SELECTED EXCERPT:
__________________________________________________

The Causes and Prevention of Breast Cancer

On 4th March 2011 the University of Otago’s department of Preventative & Social Medicine celebrated 125 years Public Health Teaching and Research by hosting a symposium in Dunedin in honour of Professor Sir David Skegg. Lynda Williams attended the symposium and reports on the presentation given by Valerie Beral

Dame Valerie Beral, Professor of Epidemiology and Director of the Cancer Epidemiology Unit at the University of Oxford since 1998, is known for her leadership of the Million Women Study. Since it started in 1997, the Million Women Study has recruited more than 1.3 million UK women over 50 years of age via the National Health Service (NHS) breast screening centres. An incredible one in four UK women in the target age group are participating, making it the largest such study in the world.

Much of Professor Beral’s research focuses on the role of reproductive, hormonal and infectious agents in cancer, and she leads major international collaborative studies on breast, ovarian and endometrial cancer.

In August 2003 Professor Valerie Beral’s group published the landmark results showing that taking Hormone Replacement Therapy (HRT) increases a woman’s risk of developing breast cancer, and that an estimated 20,000 UK women aged 50-64 years may have developed the disease between 1993 and 2003 due to their use of HRT. The use of oestrogen before or after menopause increases the risk of breast cancer.

The publication of these findings resulted in a dramatic drop in the use of HRT. Over the following few years several countries began reporting a decrease in their rates of breast cancer. Professor Beral reported to those attending the symposium that over a dozen countries have now recorded a significant drop in the incidence of breast cancer among their population. In a recent finding from the Million Women Study reported in January 2011 the team found that women starting hormone therapy at the time of menopause were at greater risk of breast cancer than those starting it later.1

The presentation in Dunedin focused on the major factors responsible for the rising rates of breast cancer throughout the world. She listed five major factors that influence the risk of women developing breast cancer:

  • The age at which a woman has her first baby

  • The number of babies a woman has, with each additional birth reducing her risk of breast cancer by 5-10%

  • The time between each birth

  • Breastfeeding for many months – the longer a woman breastfeeds the lower her risk of breast cancer.

  • Incomplete pregnancies (miscarriage or abortion) have no effect

Thus the more children a woman has, the younger she is when she begins having them, and the longer she breastfeeds them (e.g. one to two years) the greater the reduction in her risk of getting breast cancer. The protective effect of one full-term birth takes longer than 10 years to disappear.

According to Professor Beral the incidence of breast cancer in developed countries would be more than halved if women had similar childbearing patterns to women in developing countries – having a first baby in early adulthood, having 5 – 6 children and breastfeeding them for two years.

Professor Beral reported on studies undertaken on women in rural and urban Africa that revealed that when urban African women adopted the childbearing patterns of women in developed countries, their rates of breast cancer increased rapidly to match those of women in the developed world.

It is the short-term exposure in early adulthood to the hormones oestrogen, progesterone and prolactin during a full-term pregnancy followed by a lengthy lactation period that provides life-long protection against breast cancer. 

Incidence of Breast Cancer

In 2000 there were 1 million new cases of breast cancer.

__________________________________________________

ENTRIES PROVIDED:

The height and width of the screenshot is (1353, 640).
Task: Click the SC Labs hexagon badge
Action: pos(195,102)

__________________________________________________

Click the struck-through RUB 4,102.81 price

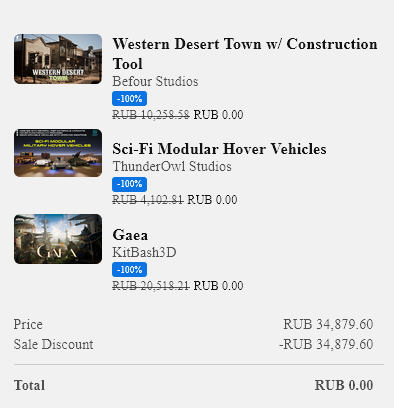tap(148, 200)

__________________________________________________

WHAT THE EXERCISE ASKS: In one to three sentences, explain why, according to the breast cancer report, full-term pregnancy and long breastfeeding in early adulthood protect a woman against breast cancer. Answer from the breast cancer report alone.

COMPLETED TASK: Short-term exposure in early adulthood to the hormones oestrogen, progesterone and prolactin during a full-term pregnancy, followed by a lengthy lactation period, provides life-long protection against breast cancer.